Max is trained to operate inside correctional facilities during high-conflict situations where “there are a lot of people who can cause a lot of problems,” Garcia said at the conference at the Fort Worth Convention Center.
During a demonstration Monday, Max was surrounded by good guys, but a bad guy in a padded suit was on the loose.
Max consistently attacked and controlled the bad guy and ignored the good guys, even when they surrounded the bad guy.
“The dog is a force multiplier,” Garcia said. “He can handle multiple attackers. Besides, we’d rather send a dog in after an inmate than shoot him.”
Besides understanding commands in German, Czech and Hebrew, Max can respond to nonverbal commands, an important skill because prisons, jails and other criminal detainment facilities tend to be noisy and chaotic, Garcia said.
U.S. corrections personnel are used on a contract basis to help transport and guard terrorists and transnational gang members, and also to help quell riots and hostage situations, and to help in rescues, Garcia said.
According to Anthony Martwick, area director for National Public Safety for Verizon, canines are becoming more integral to law enforcement operations. And just like the dogs, the tools they use are becoming more sophisticated.

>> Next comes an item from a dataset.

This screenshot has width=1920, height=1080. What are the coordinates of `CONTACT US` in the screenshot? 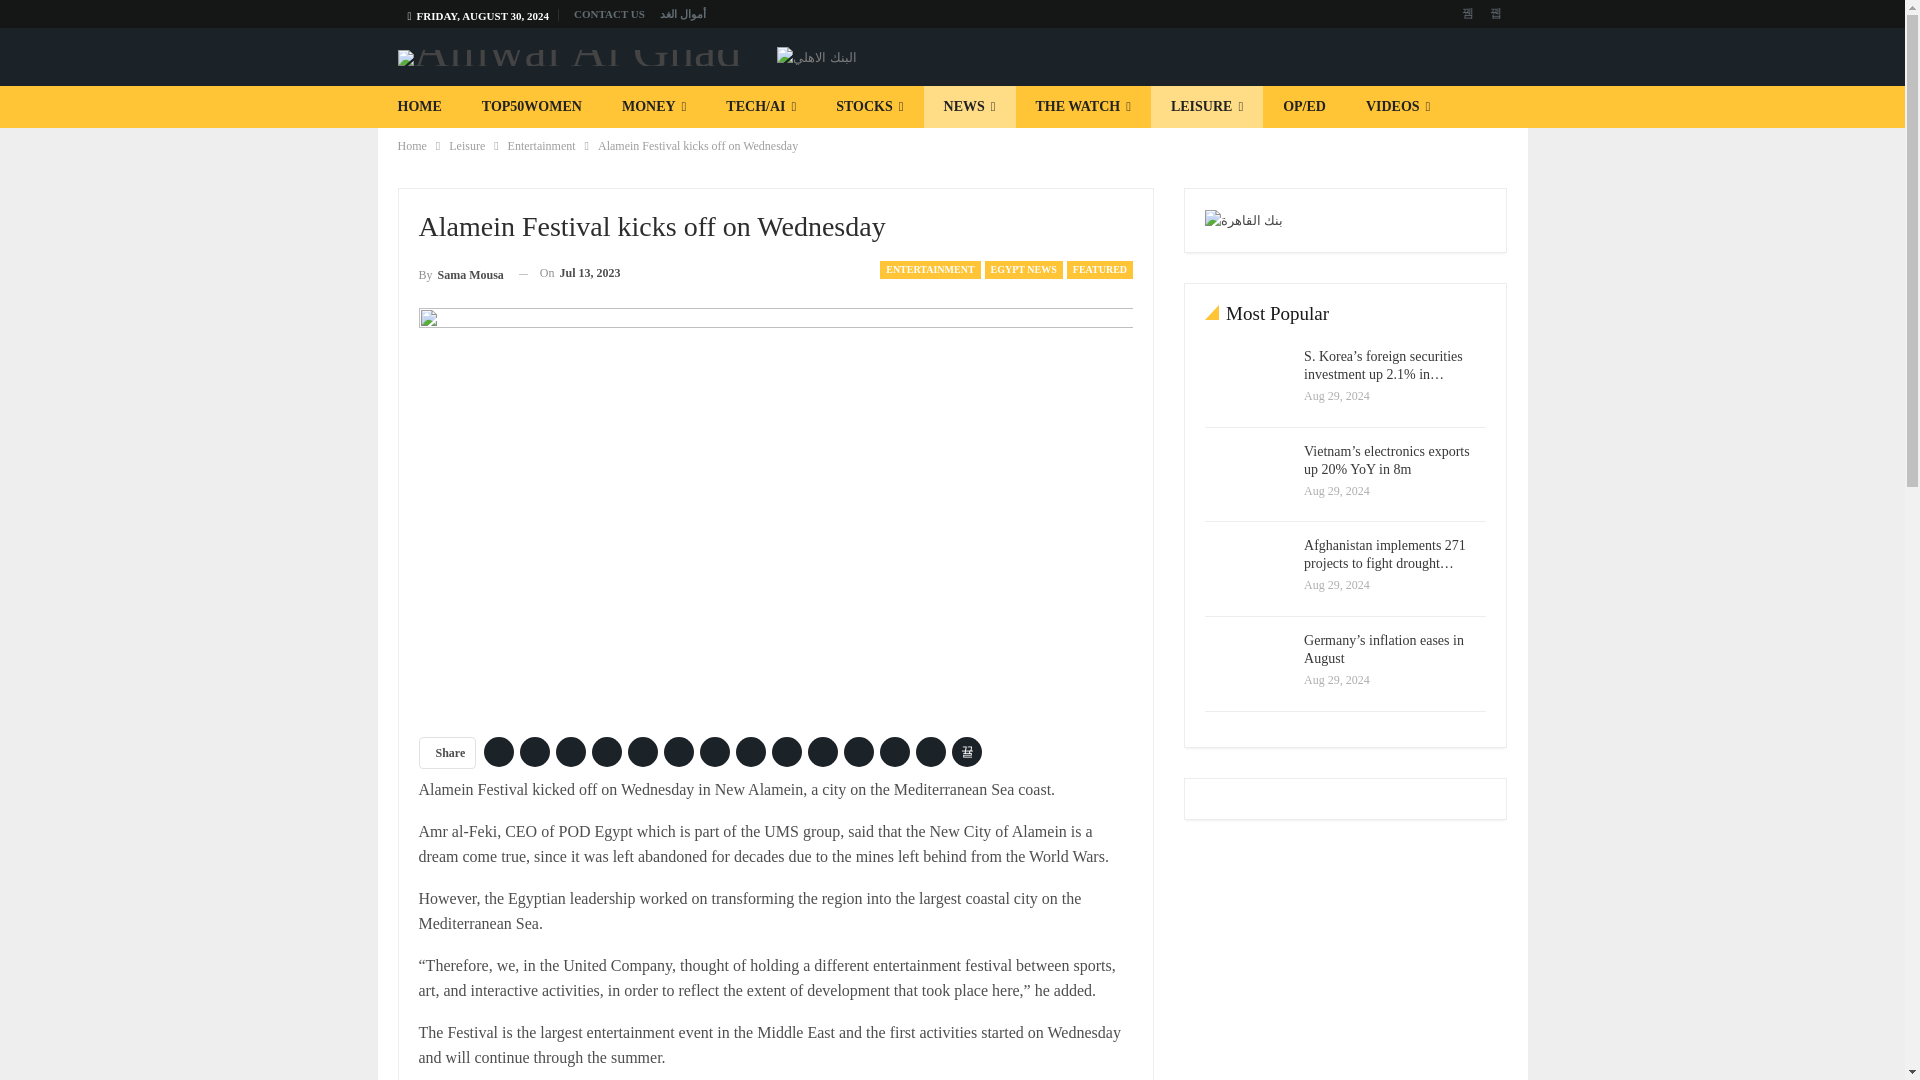 It's located at (610, 14).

Verizon is rolling out a surgically embedded system that will monitor a law enforcement dog’s health, as well as provide platforms for cameras and other devices that will alert officials if the dog is being attacked by someone using radioactive, biological or chemical agents, Martwick said.
As the days get hotter during the summer, monitoring body temperature can keep a dog from becoming exhausted, Martwick said. The device can also transmit the dog’s location and vital signs to a handler’s cellphone, Martwick said.
“It’s amazing how many canines there are out there today,” he said. “Some of the larger agencies have 90 to 100 dogs on staff.”
The conference, which is being attended by hundreds of sheriffs and staff from around the United States, continues through Wednesday at the convention center.